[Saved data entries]
============================================================
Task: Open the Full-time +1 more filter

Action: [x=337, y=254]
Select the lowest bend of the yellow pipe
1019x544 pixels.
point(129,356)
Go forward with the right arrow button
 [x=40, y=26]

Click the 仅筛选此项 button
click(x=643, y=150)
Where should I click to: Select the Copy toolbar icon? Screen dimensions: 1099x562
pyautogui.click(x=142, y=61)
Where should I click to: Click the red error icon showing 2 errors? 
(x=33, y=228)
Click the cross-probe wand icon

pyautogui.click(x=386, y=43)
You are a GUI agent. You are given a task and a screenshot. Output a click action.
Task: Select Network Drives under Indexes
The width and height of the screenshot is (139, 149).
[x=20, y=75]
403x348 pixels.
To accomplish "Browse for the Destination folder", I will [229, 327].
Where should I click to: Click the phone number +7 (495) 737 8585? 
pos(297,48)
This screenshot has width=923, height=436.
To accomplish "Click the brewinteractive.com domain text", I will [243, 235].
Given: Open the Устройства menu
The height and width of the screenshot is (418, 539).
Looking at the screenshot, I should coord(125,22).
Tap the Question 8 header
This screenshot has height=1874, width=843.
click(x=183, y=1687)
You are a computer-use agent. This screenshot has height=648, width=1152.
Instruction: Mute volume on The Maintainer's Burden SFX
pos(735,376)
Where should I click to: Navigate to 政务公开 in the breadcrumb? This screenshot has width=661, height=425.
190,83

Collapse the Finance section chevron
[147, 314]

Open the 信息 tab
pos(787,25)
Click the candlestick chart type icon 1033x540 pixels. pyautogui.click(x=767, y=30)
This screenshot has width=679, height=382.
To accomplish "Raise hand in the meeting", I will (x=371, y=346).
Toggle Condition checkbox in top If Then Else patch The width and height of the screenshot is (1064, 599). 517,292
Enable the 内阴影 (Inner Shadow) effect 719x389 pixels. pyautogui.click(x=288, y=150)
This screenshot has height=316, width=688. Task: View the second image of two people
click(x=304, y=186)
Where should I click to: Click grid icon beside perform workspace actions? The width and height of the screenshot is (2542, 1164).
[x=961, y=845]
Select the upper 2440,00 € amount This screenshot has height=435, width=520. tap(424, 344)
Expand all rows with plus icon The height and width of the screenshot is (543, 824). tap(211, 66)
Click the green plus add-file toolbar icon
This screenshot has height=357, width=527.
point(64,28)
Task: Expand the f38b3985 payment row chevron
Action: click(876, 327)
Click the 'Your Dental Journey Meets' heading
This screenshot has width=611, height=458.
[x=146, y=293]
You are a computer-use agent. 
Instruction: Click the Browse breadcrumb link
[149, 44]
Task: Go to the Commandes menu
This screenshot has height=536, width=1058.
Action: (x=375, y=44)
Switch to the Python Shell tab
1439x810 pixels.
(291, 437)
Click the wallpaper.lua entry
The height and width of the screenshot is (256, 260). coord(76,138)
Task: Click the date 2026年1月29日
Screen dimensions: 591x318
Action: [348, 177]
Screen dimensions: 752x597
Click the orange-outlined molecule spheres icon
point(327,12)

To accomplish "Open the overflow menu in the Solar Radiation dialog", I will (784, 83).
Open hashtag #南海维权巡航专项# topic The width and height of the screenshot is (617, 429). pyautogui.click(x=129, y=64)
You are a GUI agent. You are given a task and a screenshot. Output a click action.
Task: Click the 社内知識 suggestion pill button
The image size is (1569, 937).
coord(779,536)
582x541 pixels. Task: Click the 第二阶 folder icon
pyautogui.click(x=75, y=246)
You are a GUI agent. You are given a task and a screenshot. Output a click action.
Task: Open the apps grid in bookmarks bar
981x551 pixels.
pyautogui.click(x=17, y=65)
============================================================
_TASK PROMPT_
Please rewrite these entries as a Markdown table with the columns Row and Line, one numbered row per line and no blank lines.

_OUTPUT OF THE EXERCISE_
| Row | Line |
|---|---|
| 1 | Task: Open the Full-time +1 more filter |
| 2 | Action: [x=337, y=254] |
| 3 | Select the lowest bend of the yellow pipe |
| 4 | 1019x544 pixels. |
| 5 | point(129,356) |
| 6 | Go forward with the right arrow button |
| 7 |  [x=40, y=26] |
| 8 | Click the 仅筛选此项 button |
| 9 | click(x=643, y=150) |
| 10 | Where should I click to: Select the Copy toolbar icon? Screen dimensions: 1099x562 |
| 11 | pyautogui.click(x=142, y=61) |
| 12 | Where should I click to: Click the red error icon showing 2 errors?  |
| 13 | (x=33, y=228) |
| 14 | Click the cross-probe wand icon |
| 15 | pyautogui.click(x=386, y=43) |
| 16 | You are a GUI agent. You are given a task and a screenshot. Output a click action. |
| 17 | Task: Select Network Drives under Indexes |
| 18 | The width and height of the screenshot is (139, 149). |
| 19 | [x=20, y=75] |
| 20 | 403x348 pixels. |
| 21 | To accomplish "Browse for the Destination folder", I will [229, 327]. |
| 22 | Where should I click to: Click the phone number +7 (495) 737 8585?  |
| 23 | pos(297,48) |
| 24 | This screenshot has width=923, height=436. |
| 25 | To accomplish "Click the brewinteractive.com domain text", I will [243, 235]. |
| 26 | Given: Open the Устройства menu |
| 27 | The height and width of the screenshot is (418, 539). |
| 28 | Looking at the screenshot, I should coord(125,22). |
| 29 | Tap the Question 8 header |
| 30 | This screenshot has height=1874, width=843. |
| 31 | click(x=183, y=1687) |
| 32 | You are a computer-use agent. This screenshot has height=648, width=1152. |
| 33 | Instruction: Mute volume on The Maintainer's Burden SFX |
| 34 | pos(735,376) |
| 35 | Where should I click to: Navigate to 政务公开 in the breadcrumb? This screenshot has width=661, height=425. |
| 36 | 190,83 |
| 37 | Collapse the Finance section chevron |
| 38 | [147, 314] |
| 39 | Open the 信息 tab |
| 40 | pos(787,25) |
| 41 | Click the candlestick chart type icon 1033x540 pixels. pyautogui.click(x=767, y=30) |
| 42 | This screenshot has width=679, height=382. |
| 43 | To accomplish "Raise hand in the meeting", I will (x=371, y=346). |
| 44 | Toggle Condition checkbox in top If Then Else patch The width and height of the screenshot is (1064, 599). 517,292 |
| 45 | Enable the 内阴影 (Inner Shadow) effect 719x389 pixels. pyautogui.click(x=288, y=150) |
| 46 | This screenshot has height=316, width=688. Task: View the second image of two people |
| 47 | click(x=304, y=186) |
| 48 | Where should I click to: Click grid icon beside perform workspace actions? The width and height of the screenshot is (2542, 1164). |
| 49 | [x=961, y=845] |
| 50 | Select the upper 2440,00 € amount This screenshot has height=435, width=520. tap(424, 344) |
| 51 | Expand all rows with plus icon The height and width of the screenshot is (543, 824). tap(211, 66) |
| 52 | Click the green plus add-file toolbar icon |
| 53 | This screenshot has height=357, width=527. |
| 54 | point(64,28) |
| 55 | Task: Expand the f38b3985 payment row chevron |
| 56 | Action: click(876, 327) |
| 57 | Click the 'Your Dental Journey Meets' heading |
| 58 | This screenshot has width=611, height=458. |
| 59 | [x=146, y=293] |
| 60 | You are a computer-use agent.  |
| 61 | Instruction: Click the Browse breadcrumb link |
| 62 | [149, 44] |
| 63 | Task: Go to the Commandes menu |
| 64 | This screenshot has height=536, width=1058. |
| 65 | Action: (x=375, y=44) |
| 66 | Switch to the Python Shell tab |
| 67 | 1439x810 pixels. |
| 68 | (291, 437) |
| 69 | Click the wallpaper.lua entry |
| 70 | The height and width of the screenshot is (256, 260). coord(76,138) |
| 71 | Task: Click the date 2026年1月29日 |
| 72 | Screen dimensions: 591x318 |
| 73 | Action: [348, 177] |
| 74 | Screen dimensions: 752x597 |
| 75 | Click the orange-outlined molecule spheres icon |
| 76 | point(327,12) |
| 77 | To accomplish "Open the overflow menu in the Solar Radiation dialog", I will (784, 83). |
| 78 | Open hashtag #南海维权巡航专项# topic The width and height of the screenshot is (617, 429). pyautogui.click(x=129, y=64) |
| 79 | You are a GUI agent. You are given a task and a screenshot. Output a click action. |
| 80 | Task: Click the 社内知識 suggestion pill button |
| 81 | The image size is (1569, 937). |
| 82 | coord(779,536) |
| 83 | 582x541 pixels. Task: Click the 第二阶 folder icon |
| 84 | pyautogui.click(x=75, y=246) |
| 85 | You are a GUI agent. You are given a task and a screenshot. Output a click action. |
| 86 | Task: Open the apps grid in bookmarks bar |
| 87 | 981x551 pixels. |
| 88 | pyautogui.click(x=17, y=65) |